打比賽時,遇到了一個問題。填充空白值的時候,如果使用 固定值,均值啥的都沒問題。
但是我想用
.fillna(method='pad',axis=0,inplace=True)
但是每次都是報錯
---------------------------------------------------------------------------
TypeError Traceback (most recent call last)
<ipython-input-191-1252788aaf79> in <module>
----> 1 sh_car1.fillna(method='pad',axis=0,inplace=True)
C:\Anaconda3\lib\site-packages\pandas\core\frame.py in fillna(self, value, method, axis, inplace, limit, downcast, **kwargs)
4242 limit=limit,
4243 downcast=downcast,
-> 4244 **kwargs
4245 )
4246
C:\Anaconda3\lib\site-packages\pandas\core\generic.py in fillna(self, value, method, axis, inplace, limit, downcast)
6235 inplace=inplace,
6236 coerce=True,
-> 6237 downcast=downcast,
6238 )
6239 else:
C:\Anaconda3\lib\site-packages\pandas\core\internals\managers.py in interpolate(self, **kwargs)
567
568 def interpolate(self, **kwargs):
--> 569 return self.apply("interpolate", **kwargs)
570
571 def shift(self, **kwargs):
C:\Anaconda3\lib\site-packages\pandas\core\internals\managers.py in apply(self, f, axes, filter, do_integrity_check, consolidate, **kwargs)
436 kwargs[k] = obj.reindex(b_items, axis=axis, copy=align_copy)
437
--> 438 applied = getattr(b, f)(**kwargs)
439 result_blocks = _extend_blocks(applied, result_blocks)
440
C:\Anaconda3\lib\site-packages\pandas\core\internals\blocks.py in interpolate(self, method, axis, index, values, inplace, limit, limit_direction, limit_area, fill_value, coerce, downcast, **kwargs)

(点击目标数据)
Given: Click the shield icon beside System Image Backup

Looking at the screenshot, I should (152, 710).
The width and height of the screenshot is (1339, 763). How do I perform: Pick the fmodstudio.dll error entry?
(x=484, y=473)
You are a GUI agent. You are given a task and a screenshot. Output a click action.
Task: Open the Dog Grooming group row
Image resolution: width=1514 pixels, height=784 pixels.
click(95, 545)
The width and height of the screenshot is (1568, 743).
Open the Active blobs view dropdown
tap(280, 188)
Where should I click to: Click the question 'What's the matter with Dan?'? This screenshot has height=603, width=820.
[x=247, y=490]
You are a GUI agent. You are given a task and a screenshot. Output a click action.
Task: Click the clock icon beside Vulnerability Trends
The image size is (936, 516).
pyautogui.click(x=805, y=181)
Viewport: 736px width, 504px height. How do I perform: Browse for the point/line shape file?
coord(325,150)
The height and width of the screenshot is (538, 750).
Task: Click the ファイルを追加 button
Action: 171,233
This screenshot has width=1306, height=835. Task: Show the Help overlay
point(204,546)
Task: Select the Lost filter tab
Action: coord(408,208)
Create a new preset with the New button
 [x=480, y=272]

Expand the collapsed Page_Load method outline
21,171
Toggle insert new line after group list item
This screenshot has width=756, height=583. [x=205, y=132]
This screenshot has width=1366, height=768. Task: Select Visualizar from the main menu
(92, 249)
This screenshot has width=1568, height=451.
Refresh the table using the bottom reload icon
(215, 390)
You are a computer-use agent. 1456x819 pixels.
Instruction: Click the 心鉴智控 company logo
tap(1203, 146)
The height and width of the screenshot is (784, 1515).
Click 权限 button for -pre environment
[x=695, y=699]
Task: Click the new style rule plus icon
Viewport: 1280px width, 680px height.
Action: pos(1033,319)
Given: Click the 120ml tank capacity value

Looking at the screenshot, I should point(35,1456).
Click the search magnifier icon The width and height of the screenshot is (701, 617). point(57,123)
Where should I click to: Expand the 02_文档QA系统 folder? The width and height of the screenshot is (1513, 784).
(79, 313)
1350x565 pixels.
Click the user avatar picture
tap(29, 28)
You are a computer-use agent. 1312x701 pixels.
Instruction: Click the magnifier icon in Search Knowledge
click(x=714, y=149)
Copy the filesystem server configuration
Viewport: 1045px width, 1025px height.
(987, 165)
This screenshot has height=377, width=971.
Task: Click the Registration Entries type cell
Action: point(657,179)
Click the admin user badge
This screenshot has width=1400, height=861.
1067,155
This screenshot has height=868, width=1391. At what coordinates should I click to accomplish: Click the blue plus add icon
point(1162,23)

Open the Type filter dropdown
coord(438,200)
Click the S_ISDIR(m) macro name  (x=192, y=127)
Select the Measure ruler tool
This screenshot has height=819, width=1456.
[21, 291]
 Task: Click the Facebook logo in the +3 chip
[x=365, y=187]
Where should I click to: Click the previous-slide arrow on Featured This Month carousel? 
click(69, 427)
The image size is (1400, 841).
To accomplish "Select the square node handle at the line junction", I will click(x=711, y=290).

待办任务 »
- a) 以下三项说法是否与 fillna 报错帖相符?(i)用固定值或均值填充空白值时没有出现问题;(ii)报错的类型是 ValueError;(iii)出错的那次调用把 inplace 设为了 False。请逐项回答“是”或“否”,并原样引用帖中起决定作用的文字。
- b) 从最后一行之后续写 fillna 报错帖。

任务解答 »
- a)
(i)是:“填充空白值的時候,如果使用 固定值,均值啥的都沒問題。”
(ii)否:“TypeError Traceback (most recent call last)”
(iii)否:“sh_car1.fillna(method='pad',axis=0,inplace=True)”

- b)
1172 fill_value=fill_value,
1173 coerce=coerce,
-> 1174 downcast=downcast,
1175 )
1176 # validate the interp method
C:\Anaconda3\lib\site-packages\pandas\core\internals\blocks.py in _interpolate_with_fill(self, method, axis, inplace, limit, fill_value, coerce, downcast)
1226 limit=limit,
1227 fill_value=fill_value,
-> 1228 dtype=self.dtype,
1229 )
1230 values = self._try_coerce_result(values)
C:\Anaconda3\lib\site-packages\pandas\core\missing.py in interpolate_2d(values, method, axis, limit, fill_value, dtype)
481 method = clean_fill_method(method)
482 if method == "pad":
--> 483 values = transf(pad_2d(transf(values), limit=limit, mask=mask, dtype=dtype))
484 else:
485 values = transf(
C:\Anaconda3\lib\site-packages\pandas\core\missing.py in pad_2d(values, limit, mask, dtype)
546
547 if np.all(values.shape):
--> 548 algos.pad_2d_inplace(values, mask, limit=limit)
549 else:
550 # for test coverage
pandas\_libs\algos.pyx in pandas._libs.algos.__pyx_fused_cpdef()
TypeError: No matching signature found
經過千辛萬苦終於找到了問題的根源。
原來,我在加載數據的時候使用了一個 壓縮內存的函數
# 減少內存使用
def reduce_mem_usage(df, verbose=True):
numerics = ['int16', 'int32', 'int64', 'float16', 'float32', 'float64']
start_mem = df.memory_usage().sum() / 1024 ** 2
for col in df.columns:
col_type = df[col].dtypes
if col_type in numerics:
c_min = df[col].min()
c_max = df[col].max()
if str(col_type)[:3] == 'int':
if c_min > np.iinfo(np.int8).min and c_max < np.iinfo(np.int8).max:
df[col] = df[col].astype(np.int8)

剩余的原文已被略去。